This isn’t a newsletter that compares Apple and PayPal or Palantir. This isn’t even about who mattered more or created more wealth. Fundamentally the difference between Steve Jobs and Peter Thiel is the difference between politics and the larger vision towards the world at large.
To explore, we need to get back to 2005 when Steve Jobs delivered the iconic commencement address at Stanford. We are sure you have watched it but if not, this is the link.
Jobs never graduated from college. He dropped out of Reed College in the 1970s and started Apple which went on to become the most important brand of the century. In his speech, Jobs talked about his mortality and how the brush with pancreatic cancer (impending death) turned out to be the “single best invention of life.

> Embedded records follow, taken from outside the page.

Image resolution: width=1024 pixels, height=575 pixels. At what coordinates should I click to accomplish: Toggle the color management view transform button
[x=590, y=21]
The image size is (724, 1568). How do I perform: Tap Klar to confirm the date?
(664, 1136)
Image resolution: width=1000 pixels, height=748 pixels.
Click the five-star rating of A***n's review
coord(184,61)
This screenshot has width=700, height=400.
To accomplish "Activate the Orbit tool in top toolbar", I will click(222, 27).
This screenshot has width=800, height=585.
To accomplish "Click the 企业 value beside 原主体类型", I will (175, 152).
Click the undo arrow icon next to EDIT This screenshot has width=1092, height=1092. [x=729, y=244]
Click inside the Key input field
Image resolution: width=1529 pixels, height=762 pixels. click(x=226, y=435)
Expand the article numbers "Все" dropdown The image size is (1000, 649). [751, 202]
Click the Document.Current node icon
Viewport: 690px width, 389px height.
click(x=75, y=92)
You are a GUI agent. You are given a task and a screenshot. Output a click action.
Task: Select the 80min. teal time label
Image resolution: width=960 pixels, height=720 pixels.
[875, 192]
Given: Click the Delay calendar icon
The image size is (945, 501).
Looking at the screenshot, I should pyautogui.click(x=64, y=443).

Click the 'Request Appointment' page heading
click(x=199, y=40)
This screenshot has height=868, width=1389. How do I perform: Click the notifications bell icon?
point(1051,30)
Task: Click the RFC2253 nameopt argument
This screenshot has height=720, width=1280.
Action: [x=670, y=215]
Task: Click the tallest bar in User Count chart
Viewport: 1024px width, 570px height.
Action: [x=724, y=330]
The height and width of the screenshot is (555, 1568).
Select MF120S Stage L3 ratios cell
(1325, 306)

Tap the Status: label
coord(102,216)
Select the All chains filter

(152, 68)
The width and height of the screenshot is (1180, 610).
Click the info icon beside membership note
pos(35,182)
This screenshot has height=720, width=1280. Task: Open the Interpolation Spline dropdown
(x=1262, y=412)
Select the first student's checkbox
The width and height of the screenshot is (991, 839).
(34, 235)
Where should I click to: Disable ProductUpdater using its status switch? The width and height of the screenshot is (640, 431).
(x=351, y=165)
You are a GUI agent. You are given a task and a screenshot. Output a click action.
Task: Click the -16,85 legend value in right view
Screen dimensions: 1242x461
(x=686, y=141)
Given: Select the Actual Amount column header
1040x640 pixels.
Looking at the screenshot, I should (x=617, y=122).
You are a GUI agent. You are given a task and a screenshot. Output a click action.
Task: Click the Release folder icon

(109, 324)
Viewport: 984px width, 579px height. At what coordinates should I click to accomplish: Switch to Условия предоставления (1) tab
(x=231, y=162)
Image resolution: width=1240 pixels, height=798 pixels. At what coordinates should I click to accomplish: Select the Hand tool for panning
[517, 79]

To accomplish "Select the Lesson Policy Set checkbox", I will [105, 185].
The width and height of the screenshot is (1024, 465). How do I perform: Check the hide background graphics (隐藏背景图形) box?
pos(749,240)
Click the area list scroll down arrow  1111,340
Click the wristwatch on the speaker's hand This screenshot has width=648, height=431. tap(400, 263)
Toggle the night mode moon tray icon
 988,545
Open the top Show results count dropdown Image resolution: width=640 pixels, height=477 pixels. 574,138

“Remembering that I’ll be dead soon is the most important tool I’ve ever encountered to make the big choices in life,” Jobs said.
He added
“Because almost everything - all external expectations, all pride, all fear of embarrassment or failure - these things just fall away in the face of death, leaving only what is truly important….”You are already naked. There is no reason not to follow your heart.”
Thiel met Jobs in 2006 at a wedding. Jobs ignored him just like he did to many other people. Thiel, however, remembered every word of Jobs’ speech at Stanford and decided to riff on it when he delivered a commencement at Hamilton, a private liberal arts college with alumni like Ezra Pound who moved the world with his powerful poetry but enjoyed notoriety as a fascist collaborator during World War 2.